Après avoir été arrêté et s'être enfui en Grande-Bretagne, Wake a rejoint le S.O.E. Puis elle est retournée directement en parachute en France. Elle s'est installée dans le maquis, l'armée de résistance de la guérilla empochée à travers certains des terrains les plus accidentés du sud de la France. Elle a conquis les chefs de clan locaux grâce à son savoir-faire et est devenue la responsable administrative d'environ 7 000 combattants, coordonnant les parachutages nocturnes secrets d'armes, d'explosifs et de fournitures. Elle a participé à des raids et tué des Allemands à mains nues. Selon Braddon Nancy Wake, l'un des maquisards l'appelait « la femme la plus féminine que je connaisse – jusqu'à ce que les combats commencent. Et puis elle est comme cinq hommes.

Après la guerre, elle est retournée dans son appartement à Marseille, qui avait été réquisitionné par une femme de la Gestapo, qui avait également volé tous ses meubles, écrit Braddon dans Nancy Wake. Le mari de Wake, qui a également été capturé lors de leur arrestation, avait été torturé à mort par la Gestapo à sa recherche. Elle se retira à Londres, où elle vécut jusqu'à sa mort, à l'âge de 98 ans. Son dernier souhait était que ses cendres soient saupoudrées sur les montagnes où elle avait livré ses plus durs combats.


4. Roald Dahl : l'auteur à succès pour enfants qui a espionné les États-Unis.

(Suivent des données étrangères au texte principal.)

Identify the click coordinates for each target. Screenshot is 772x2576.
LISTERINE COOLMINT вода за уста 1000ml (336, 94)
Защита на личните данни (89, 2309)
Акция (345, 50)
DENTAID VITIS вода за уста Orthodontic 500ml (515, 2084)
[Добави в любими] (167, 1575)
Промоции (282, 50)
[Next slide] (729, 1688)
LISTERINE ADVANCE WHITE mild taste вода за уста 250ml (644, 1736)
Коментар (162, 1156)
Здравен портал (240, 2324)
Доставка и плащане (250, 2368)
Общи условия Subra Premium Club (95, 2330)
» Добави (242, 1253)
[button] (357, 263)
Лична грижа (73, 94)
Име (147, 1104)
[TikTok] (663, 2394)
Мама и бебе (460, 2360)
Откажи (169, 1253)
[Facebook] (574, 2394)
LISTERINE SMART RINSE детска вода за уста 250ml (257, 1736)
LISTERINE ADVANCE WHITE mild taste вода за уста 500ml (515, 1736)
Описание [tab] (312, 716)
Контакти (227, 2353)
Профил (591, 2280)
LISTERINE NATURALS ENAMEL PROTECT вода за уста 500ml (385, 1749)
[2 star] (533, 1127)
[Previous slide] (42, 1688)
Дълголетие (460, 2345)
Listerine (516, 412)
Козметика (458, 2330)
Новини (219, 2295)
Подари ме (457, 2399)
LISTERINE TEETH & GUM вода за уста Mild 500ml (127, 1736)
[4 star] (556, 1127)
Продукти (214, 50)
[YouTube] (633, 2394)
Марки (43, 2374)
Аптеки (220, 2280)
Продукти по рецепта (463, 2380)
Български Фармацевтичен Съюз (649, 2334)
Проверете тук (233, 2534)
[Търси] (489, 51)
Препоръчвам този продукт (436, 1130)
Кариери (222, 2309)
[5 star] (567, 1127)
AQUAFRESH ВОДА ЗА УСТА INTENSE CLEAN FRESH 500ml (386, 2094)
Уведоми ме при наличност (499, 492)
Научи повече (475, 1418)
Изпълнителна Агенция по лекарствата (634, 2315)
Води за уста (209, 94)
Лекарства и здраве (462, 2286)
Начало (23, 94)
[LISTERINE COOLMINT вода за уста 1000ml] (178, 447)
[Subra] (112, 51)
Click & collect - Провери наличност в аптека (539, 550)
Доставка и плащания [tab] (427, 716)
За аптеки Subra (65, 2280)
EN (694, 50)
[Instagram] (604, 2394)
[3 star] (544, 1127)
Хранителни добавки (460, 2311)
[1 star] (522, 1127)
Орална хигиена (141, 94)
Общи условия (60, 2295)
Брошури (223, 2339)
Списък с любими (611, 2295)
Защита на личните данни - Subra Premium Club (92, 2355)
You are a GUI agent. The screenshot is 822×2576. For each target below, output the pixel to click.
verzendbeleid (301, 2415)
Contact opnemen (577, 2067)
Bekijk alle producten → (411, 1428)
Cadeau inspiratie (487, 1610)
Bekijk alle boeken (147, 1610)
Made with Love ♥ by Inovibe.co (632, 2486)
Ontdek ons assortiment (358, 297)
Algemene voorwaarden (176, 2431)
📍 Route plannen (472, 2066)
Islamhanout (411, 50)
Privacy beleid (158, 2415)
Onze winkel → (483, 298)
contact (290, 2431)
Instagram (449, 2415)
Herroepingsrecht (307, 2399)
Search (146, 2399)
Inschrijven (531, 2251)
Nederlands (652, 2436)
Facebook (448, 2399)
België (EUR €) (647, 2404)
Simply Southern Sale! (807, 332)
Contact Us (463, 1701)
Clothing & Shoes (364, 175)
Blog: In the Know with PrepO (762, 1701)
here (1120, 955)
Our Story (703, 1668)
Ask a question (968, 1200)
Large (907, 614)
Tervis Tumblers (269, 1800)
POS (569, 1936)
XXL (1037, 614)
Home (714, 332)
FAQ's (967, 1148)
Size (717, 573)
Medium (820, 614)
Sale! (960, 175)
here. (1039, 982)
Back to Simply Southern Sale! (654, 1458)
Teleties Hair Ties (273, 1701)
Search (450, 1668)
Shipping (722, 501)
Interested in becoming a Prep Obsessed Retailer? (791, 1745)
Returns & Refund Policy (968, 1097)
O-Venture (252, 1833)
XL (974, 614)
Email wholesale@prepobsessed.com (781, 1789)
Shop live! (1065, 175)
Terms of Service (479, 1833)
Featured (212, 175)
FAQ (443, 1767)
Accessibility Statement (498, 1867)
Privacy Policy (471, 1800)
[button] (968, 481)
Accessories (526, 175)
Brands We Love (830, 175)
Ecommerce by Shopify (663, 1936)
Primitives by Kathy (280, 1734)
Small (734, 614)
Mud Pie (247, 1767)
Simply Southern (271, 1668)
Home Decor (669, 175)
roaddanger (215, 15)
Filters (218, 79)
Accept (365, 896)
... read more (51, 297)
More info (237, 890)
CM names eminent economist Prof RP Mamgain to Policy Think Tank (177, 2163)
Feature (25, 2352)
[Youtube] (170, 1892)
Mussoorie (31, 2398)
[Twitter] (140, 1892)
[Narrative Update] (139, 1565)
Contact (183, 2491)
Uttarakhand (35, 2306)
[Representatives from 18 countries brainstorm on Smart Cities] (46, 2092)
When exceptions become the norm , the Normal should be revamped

Crédit : Tony Evans/Getty Images

Avant de devenir célèbre pour avoir écrit des livres tels que &# x201CCharlie and the Chocolate Factory&# x201D et &# x201CJames and the Giant Peach,&# x201D Dahl faisait partie d'un réseau d'espionnage britannique à Washington, DC Le gallois Dahl a rejoint le Royal Air Force en 1939 et formé comme pilote de chasse. Il a effectué un certain nombre de missions de combat avant que les blessures subies lors d'un atterrissage forcé dans le désert nord-africain ne mettent fin à sa carrière de pilote militaire. En 1942, Dahl est nommé attaché aérien adjoint à l'ambassade britannique à Washington, où il est recruté pour rejoindre un réseau d'espionnage appelé British Security Coordination (BSC). Le groupe, dont les membres comprenaient le futur créateur de James Bond Ian Fleming, a été chargé de semer la propagande et de mener d'autres activités secrètes visant à persuader les États-Unis réticents à se joindre à la guerre contre l'Allemagne après Pearl Harbor et la nation&# x2019s entrée dans le conflit, Les agents de BSC ont continué à promouvoir clandestinement les intérêts britanniques aux États-Unis tout en s'efforçant de saper les attitudes isolationnistes restantes dans la politique et la société américaines. Dans son rôle d'agent infiltré, le grand et fringant Dahl a recueilli des renseignements sur la scène politique américaine en se liant d'amitié avec les personnes influentes de la capitale, notamment des politiciens, des journalistes, des magnats d'entreprise, des mondains et même la première dame Eleanor Roosevelt.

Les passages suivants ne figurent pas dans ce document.